Some police chiefs and other officials are taking a clear stance against Trump on the matter.
Charlie Beck, Los Angeles Police Department chief said, according to the Los Angeles Times: “We are not going to engage in law enforcement activities solely based on somebody’s immigration status. We are not going to work in conjunction with Homeland Security on deportation efforts. That is not our job, nor will I make it our job.”
He’s one of many chiefs who have outright rejected aiding the feds with immigration enforcement.
Here’s what Tuscon Police Chief Chris Magnus had to say on the issue, from the Arizona Daily Star: “It is important our residents understand that the policies and practices put in place over the past decade to direct and clarify how our officers interact with undocumented persons and handle immigration enforcement issues are not changing. We will not compromise our commitment to community policing and public safety by taking on immigration enforcement responsibilities that appropriately rest with federal authorities.”

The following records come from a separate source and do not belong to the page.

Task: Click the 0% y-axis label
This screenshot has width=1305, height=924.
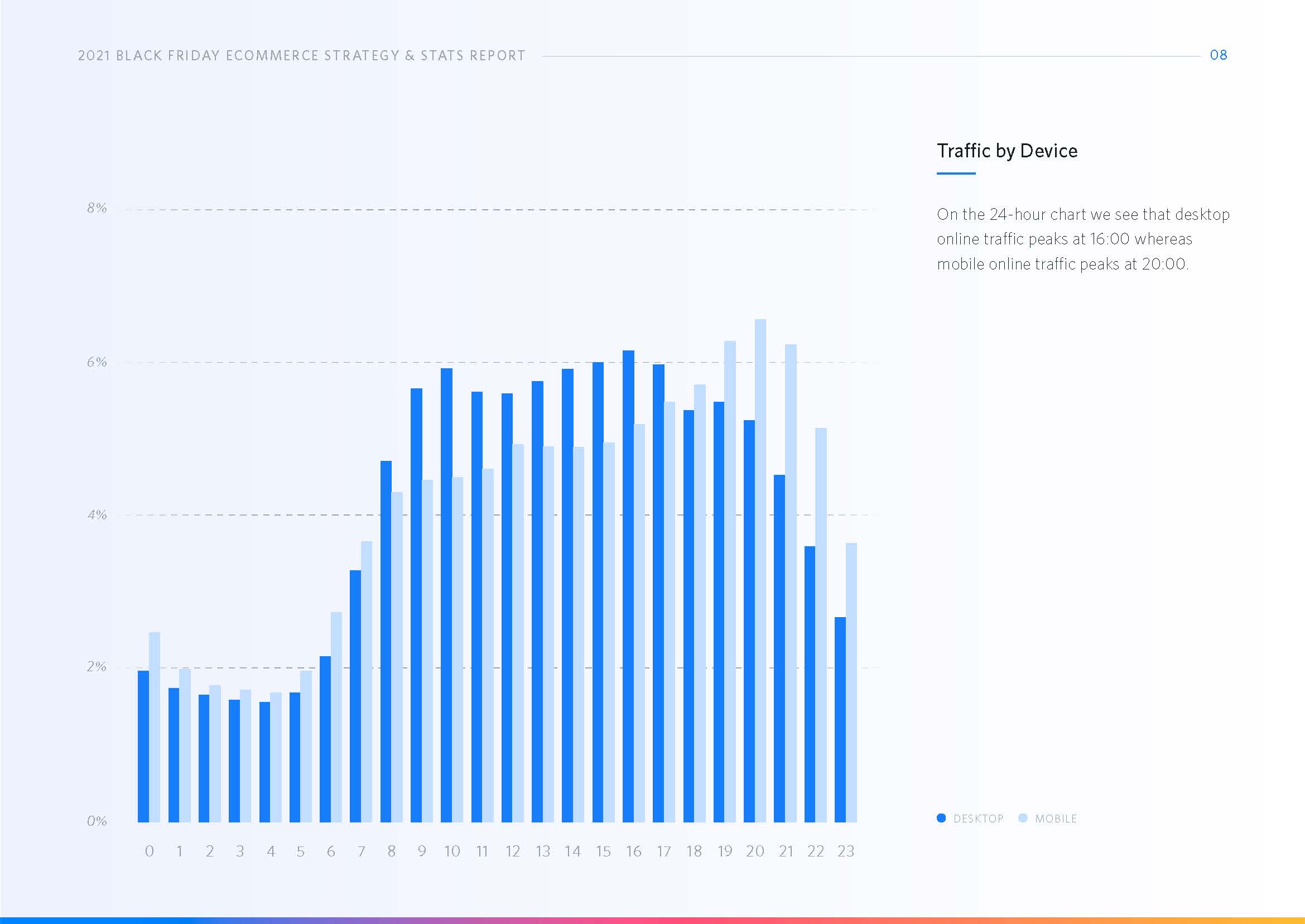Action: coord(97,821)
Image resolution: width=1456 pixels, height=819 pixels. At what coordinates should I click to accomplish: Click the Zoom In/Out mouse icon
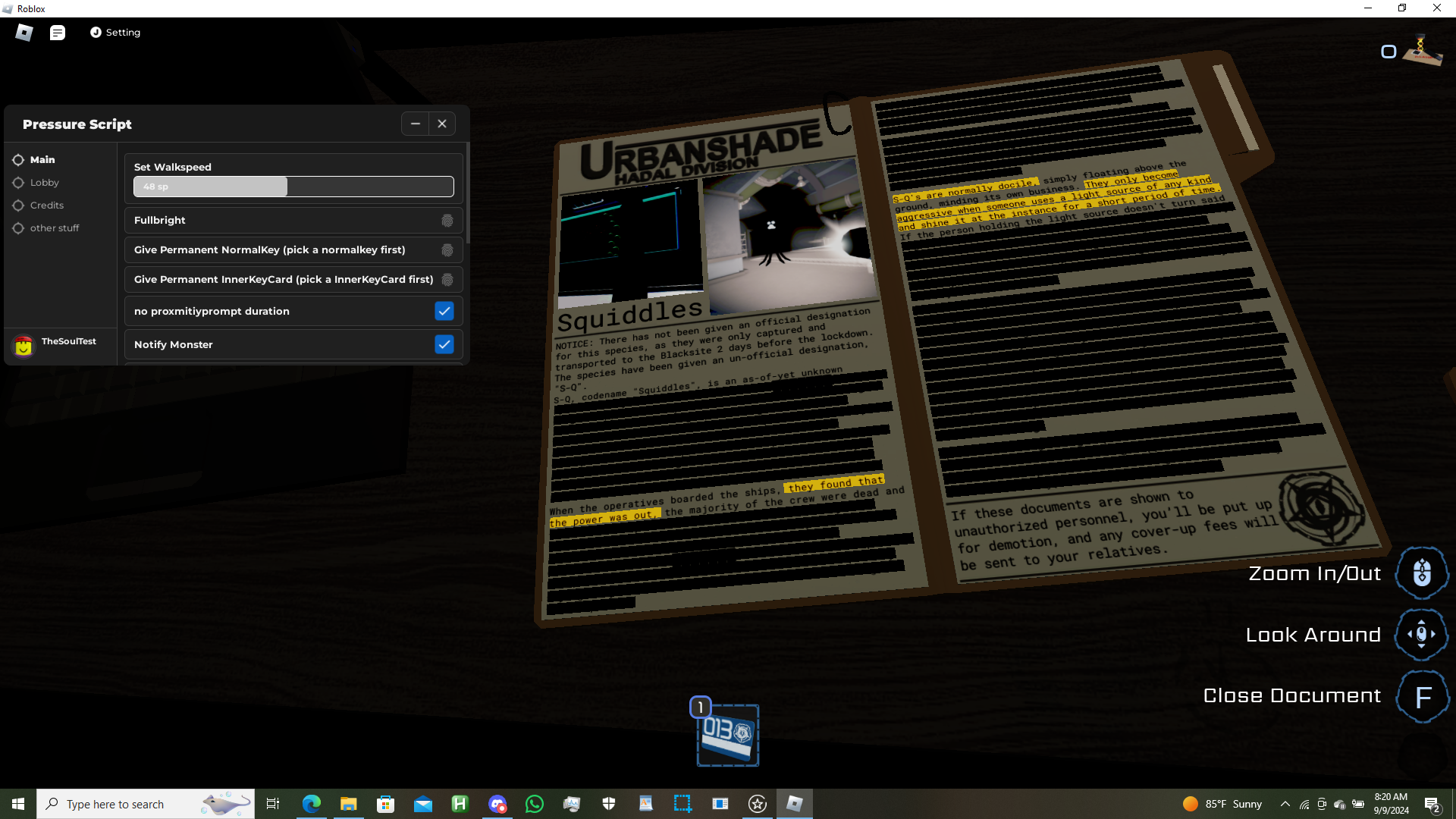point(1422,573)
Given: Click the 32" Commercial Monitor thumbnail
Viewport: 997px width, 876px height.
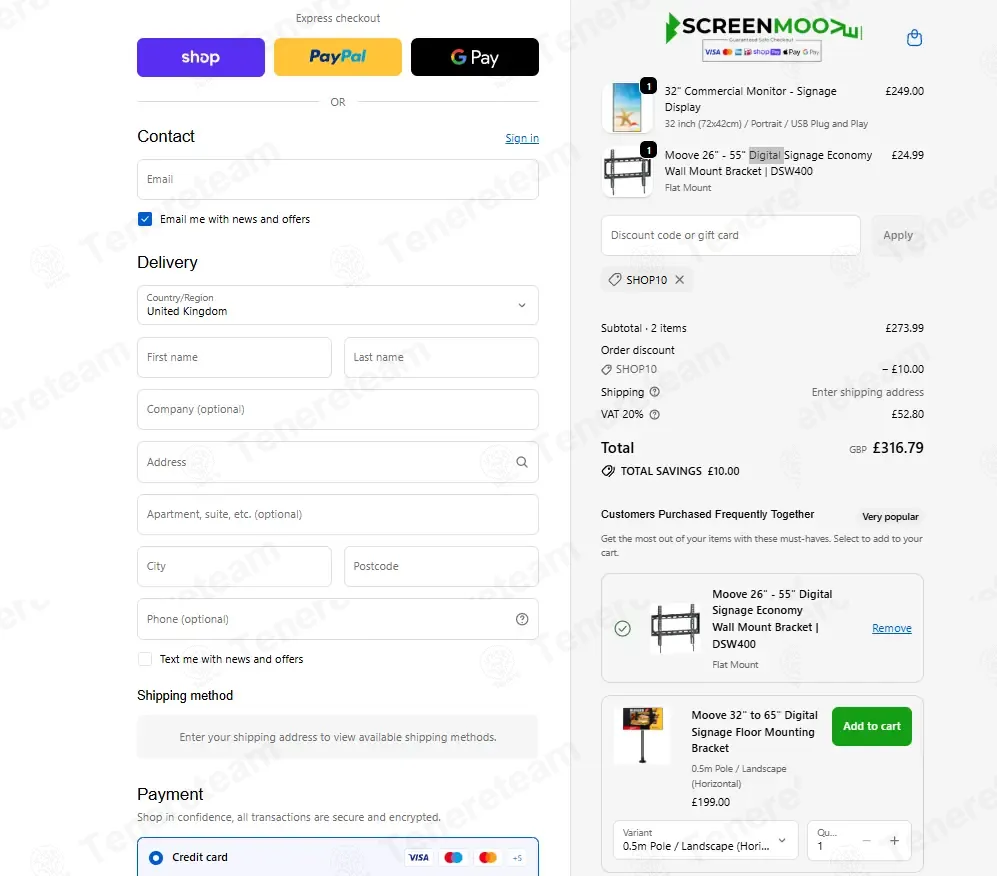Looking at the screenshot, I should click(x=627, y=107).
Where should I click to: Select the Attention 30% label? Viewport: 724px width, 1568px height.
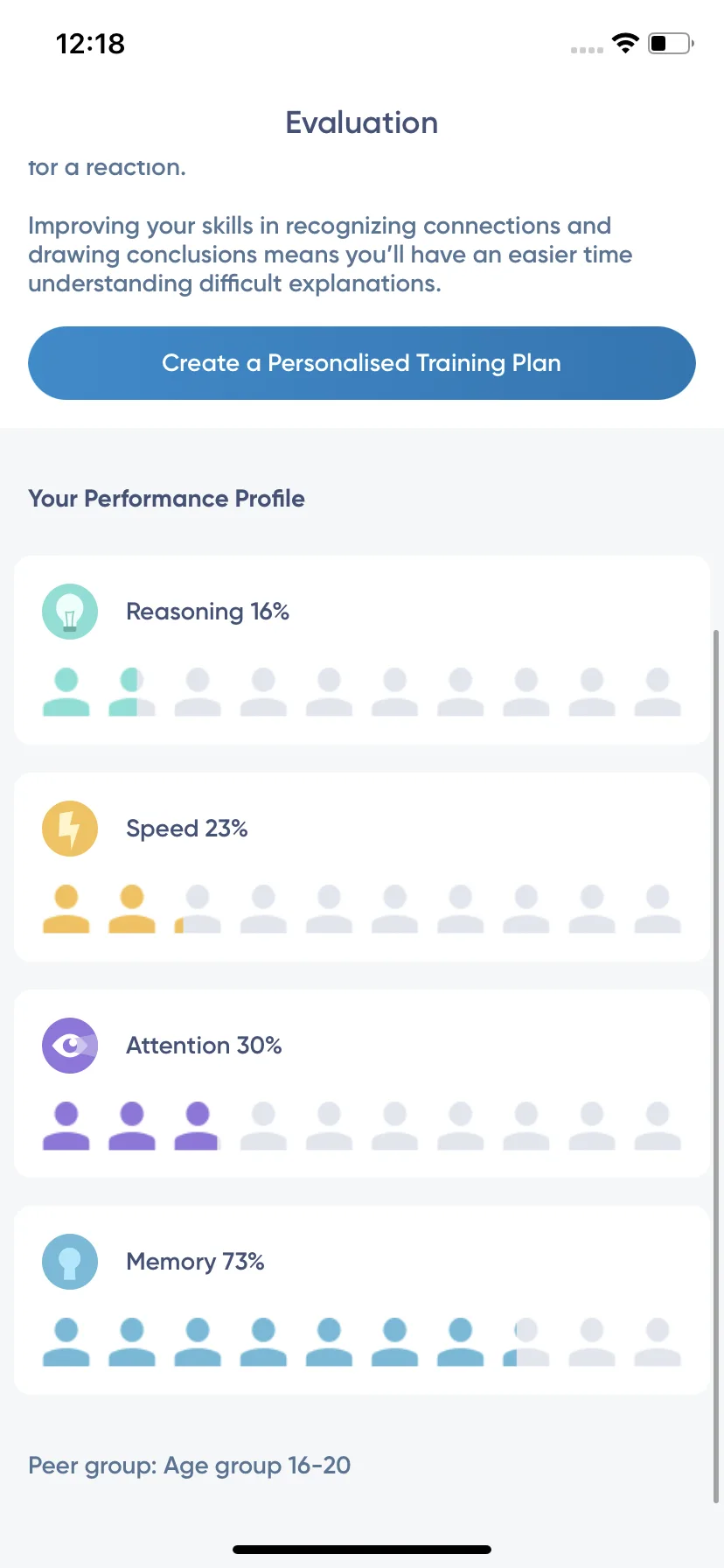pos(204,1046)

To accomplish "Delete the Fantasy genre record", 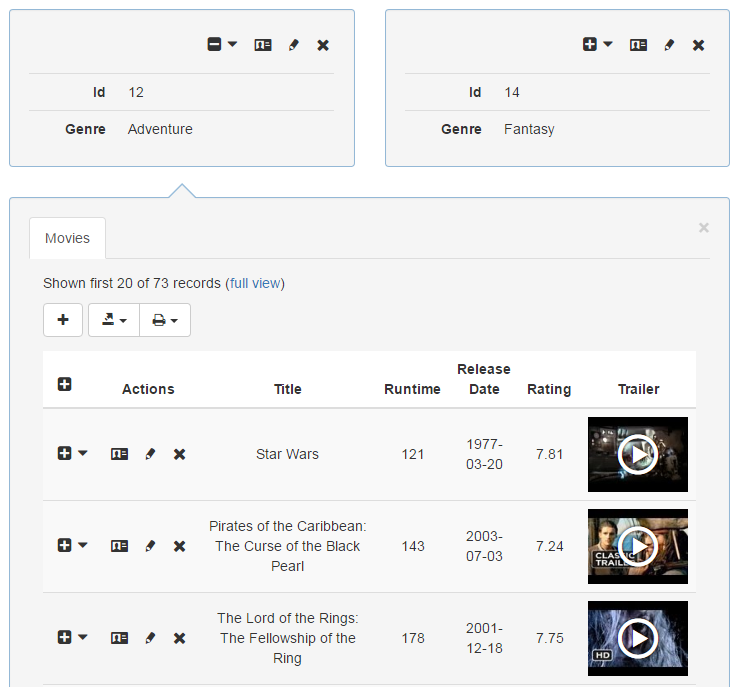I will 699,45.
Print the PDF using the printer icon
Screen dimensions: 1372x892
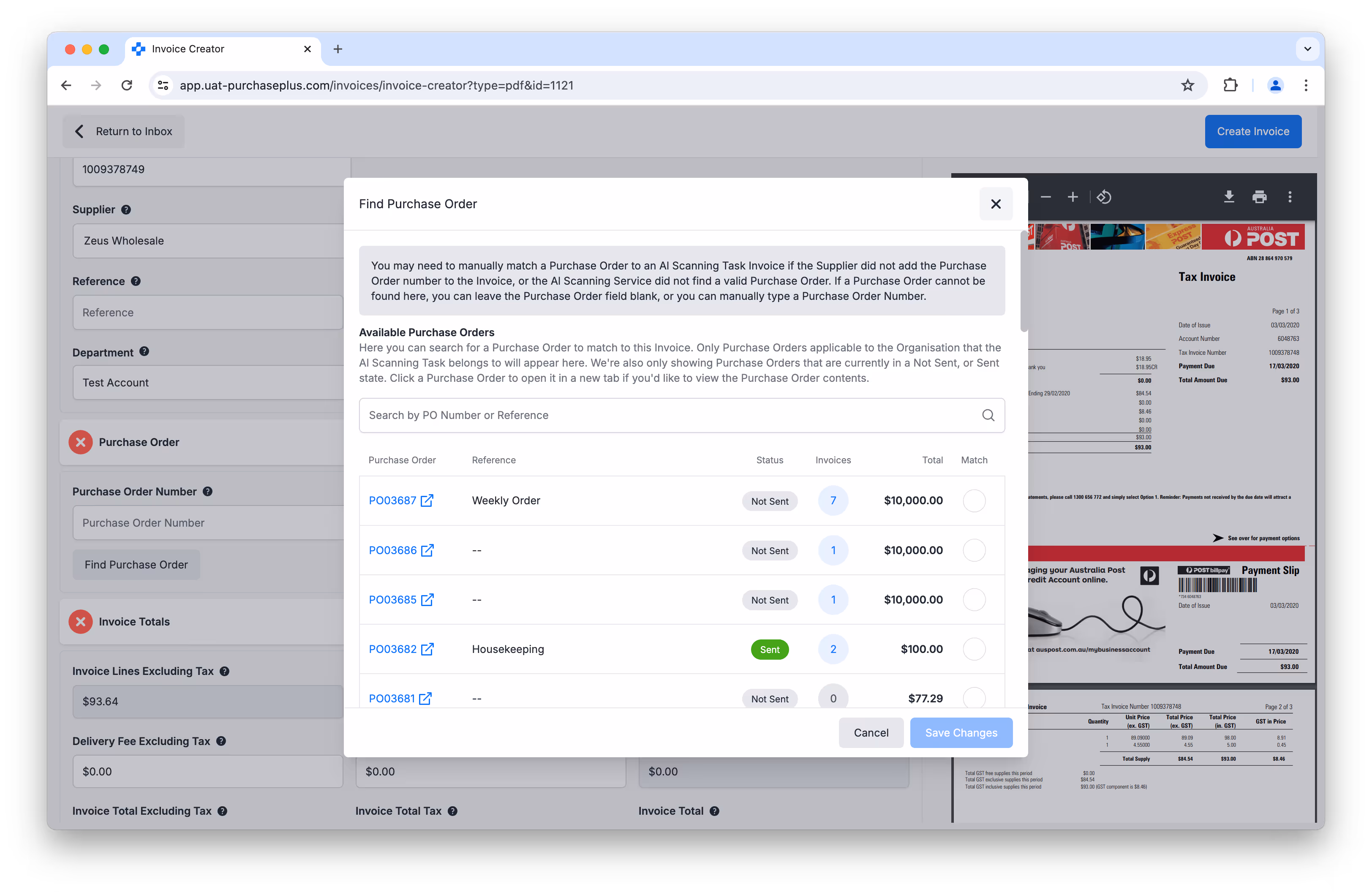point(1259,197)
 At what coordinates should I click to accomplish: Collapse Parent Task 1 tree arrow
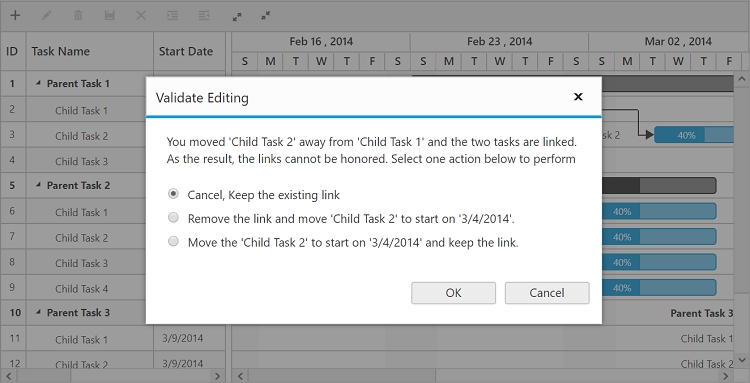[x=38, y=83]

And here’s a statement from the Denver Police Department, via the Denver Post: “Immigration enforcement is handled at the federal level — not by local law enforcement. The Denver Police Department has not participated in those enforcement efforts in the past and will not be involved in the future.”
Aurora, Chicago, Seattle, New York City, Nashville – the list goes on of police departments and city officials taking a stand against Trump.
This is an issue that agencies argue could potentially threaten investigations and public safety.
Law enforcement officials have argued that barring officers from asking subjects about their immigration status allows witnesses and victims to speak more freely about crimes, without fear of deportation.
Los Angeles County Sheriff’s Department spokesman Capt. Jeff Scroggin told the Times, “We just want people to come forward so we have a better community. It doesn’t matter whether they’re an immigrant or going through the process of citizenship. Whatever it is, we want to hear from them. We don’t want them to not cooperate. It’s important to keep the community safe.”
The concerns that a reversal of these policies would fracture communities and potentially threaten public safety come in an era when police agencies are arguably working harder to rebuild trust in their communities.